Amprey, who turns 34 later this month, will represent District 40 in Baltimore City. He is an associate at Cole Scholz, a law firm in Maryland and had served as an intern for the late U.S. Rep. Elijah E. Cummings (D-Md.) while attending law school at the University of Pennsylvania. Amprey was also a Teach for America Corps member for four years before pursuing a career in law.
The Baltimore City Democratic Central Committee nominated Amprey from a total of 14 candidates last week. From the seven members of the central committee, Amprey received four votes while Joshua Harris, a union official and former legislative aide, received the other three votes.
“I know what we need for our students, I know what we need to make our government more efficient, and I know what we need for to make our economic system more equitable and to ensure that we have businesses and a thriving community that looks like its citizens,” he told central committee members during his 15-minute public interview.

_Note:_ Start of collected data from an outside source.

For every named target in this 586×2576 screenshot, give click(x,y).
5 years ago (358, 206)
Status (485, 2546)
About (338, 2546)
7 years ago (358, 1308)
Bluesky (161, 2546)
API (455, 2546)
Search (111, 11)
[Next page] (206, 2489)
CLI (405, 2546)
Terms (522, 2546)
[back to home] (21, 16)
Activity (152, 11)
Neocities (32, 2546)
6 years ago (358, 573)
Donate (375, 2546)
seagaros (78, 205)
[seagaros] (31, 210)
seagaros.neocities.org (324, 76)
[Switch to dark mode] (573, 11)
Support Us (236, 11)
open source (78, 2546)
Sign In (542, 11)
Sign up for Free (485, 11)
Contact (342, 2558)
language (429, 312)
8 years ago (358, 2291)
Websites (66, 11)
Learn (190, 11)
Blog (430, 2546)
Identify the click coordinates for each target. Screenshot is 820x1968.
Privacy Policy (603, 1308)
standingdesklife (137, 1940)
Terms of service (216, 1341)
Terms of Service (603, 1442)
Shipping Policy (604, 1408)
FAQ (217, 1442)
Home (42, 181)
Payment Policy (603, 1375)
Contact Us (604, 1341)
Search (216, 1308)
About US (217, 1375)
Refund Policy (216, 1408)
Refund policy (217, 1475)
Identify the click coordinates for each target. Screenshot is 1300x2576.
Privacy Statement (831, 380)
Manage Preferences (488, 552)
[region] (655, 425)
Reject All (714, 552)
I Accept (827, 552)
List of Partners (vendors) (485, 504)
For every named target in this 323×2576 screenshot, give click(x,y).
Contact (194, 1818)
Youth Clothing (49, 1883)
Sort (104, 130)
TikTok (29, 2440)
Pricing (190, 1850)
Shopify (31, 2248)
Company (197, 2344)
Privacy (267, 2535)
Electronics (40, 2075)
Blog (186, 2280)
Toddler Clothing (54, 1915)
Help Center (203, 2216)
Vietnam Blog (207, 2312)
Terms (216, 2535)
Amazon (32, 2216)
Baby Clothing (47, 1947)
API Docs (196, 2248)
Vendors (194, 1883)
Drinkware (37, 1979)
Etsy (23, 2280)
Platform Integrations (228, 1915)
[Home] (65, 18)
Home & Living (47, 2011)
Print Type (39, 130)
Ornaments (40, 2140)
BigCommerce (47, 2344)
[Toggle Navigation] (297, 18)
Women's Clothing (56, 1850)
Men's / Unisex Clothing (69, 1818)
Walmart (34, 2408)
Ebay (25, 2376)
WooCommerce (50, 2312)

On the same day Amprey was appointed, he opened a campaign committee that will enable him to raise money for the 2022 election — though state lawmakers are prevented from fundraising for the three-month General Assembly session.
There are currently two other open legislative seats: one once held by former Sen. Thomas V. Mike Miller Jr. (D) in District 27, which covers parts of Calvert, Charles and Prince George’s counties. Miller announced his resignation on Dec. 23 after 45 years in the Senate, citing his poor health as the reason for retirement.
Del. Michael A. Jackson (D-Prince George’s) is a likely replacement for Miller, but Calvert, Charles and Prince George’s Democratic central committees still have to interview applicants to vote on a replacement. Charles County’s Democratic central committee is scheduled to meet on Sunday, while Prince George’s central committee will meet on Monday and Calvert’s central committee is set to meet on Saturday.
The other vacancy is the District 9A seat held by former Del. Warren E. Miller (R), which takes in parts of Howard and Carroll counties. Miller resigned on Dec. 31 after 17 years in the House. The Howard GOP central committee on Wednesday evening advanced the name of Reid J. Novotny, who ran unsuccessfully for the state Senate in 2018, for the vacancy. Carroll County Republicans will vote on Thursday evening.
The 2021 General Assembly session is set to begin on Jan. 13.